Доктор Гейер купил газету на улице, недалеко от своего дома. Он повернул домой. Дорога была бесконечно длинна, он ужасно припадал на одну ногу. Газету он нес в руке, уронил ее, наклонился, – ему показалось, что его спина сломана, – поднял газету и, скомкав, сунул в карман. До дома оставалась всего лишь сотня шагов. Но он бесконечно устал. Охотнее всего он нанял бы такси. Но шофер, наверно, стал бы браниться, а это он не в силах был бы стерпеть сейчас. Он поднялся по лестнице, каждая ступенька причиняла ему страдания. Добрался до дверей квартиры. Правая рука с газетой была засунута в карман, левой он отпер замок. Это стоило большого напряжения, но ему не пришло в голову отнять руку от газеты в кармане пальто. Он дотащился до своей неуютной комнаты. Задернул портьеры, чтобы свет с улицы не мог проникнуть внутрь, снял чехол с кушетки и завесил зеркало. Затем принялся искать что-то. Чуть было не позвал экономку Агнесу, чтобы она помогла ему в работе, но не сделал этого. В конце концов он нашел то, что искал: одну большую свечу и вторую почти обгоревшую. Он зажег свечи. Затем вышел в кухню. Экономка Агнеса с удивлением спросила, что ему надо. Он не ответил, взял в углу низенькую скамеечку, унес ее в комнату. В темной комнате затем, при свете свечей, перед завешенным зеркалом он попытался разорвать свое платье. Но руки у него были нежные и слабые, а материя пиджака очень крепкая, и разорвать ее ему не удалось. Он достал ножницы и надрезал материю. И это было тоже трудно, но в конце концов удалось, и тогда он разорвал ее дальше. Потом он опустился на пол, на скамеечку. Так он остался сидеть.

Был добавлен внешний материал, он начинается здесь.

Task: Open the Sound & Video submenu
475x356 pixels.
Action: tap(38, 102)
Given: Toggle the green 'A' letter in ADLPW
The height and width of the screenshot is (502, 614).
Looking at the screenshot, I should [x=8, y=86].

Экономка Агнеса вошла к нему. Он сидел на полу с тупым взглядом и казался старым и расслабленным. Он, верно, перенес тяжелый удар, должно быть по вине того бездомного бродяги. Это окончательно свело его с ума. Она тихонько брюзжала, но не посмела ничего сказать и вышла, шаркая туфлями.

Немного погодя она услышала, что он бродит взад и вперед. Но когда она осторожно заглянула в комнату, он уже опять сидел на скамеечке. Теперь она увидела, что он разорвал свой пиджак. Голова его свешивалась вперед – непонятно было, как может человек так сидеть. Она спросила, не хочет ли он поесть. Он не ответил, и она не настаивала.

В эту ночь она не ложилась. Прислушивалась к тому, что он делает. Он почти все время сидел на полу. Время от времени бродил взад и вперед по комнате. Свечи погасли, других у него не было. Он не включил электричества, остался в темноте.

Мальчик сидел тогда, закинув ногу на ногу. Брюки были клетчатые, из превосходной английской материи, хорошо выутюженные; он сам, пожалуй, никогда не носил таких хороших брюк. Носки были тонкие, отливавшие матовым блеском. Ботинки плотно и удобно облегали ногу. Они, наверно, были сделаны на заказ. Кошачья ферма – это была безумная затея, но все же не каждый мог бы до этого додуматься. У мальчика был удивительно широкий круг интересов. Политика, исследование крови, всякого рода дела, одежда, прекрасно скроенные костюмы. На правой гетре почему-то недоставало пуговки. Был у него и друг. Даже Кленк был о нем высокого мнения. Да, он был ловкий мальчишка. Тогда, на берегу австрийского озера, – это было настоящим чудом. Такая высокая, белокурая девушка. Вина его в том, что он так мало сделал для этого Крюгера. Иначе не застрелили бы его мальчика. Сидя на своей скамеечке, Гейер принюхался: он явственно ощутил вдруг запах кожи и свежего сена.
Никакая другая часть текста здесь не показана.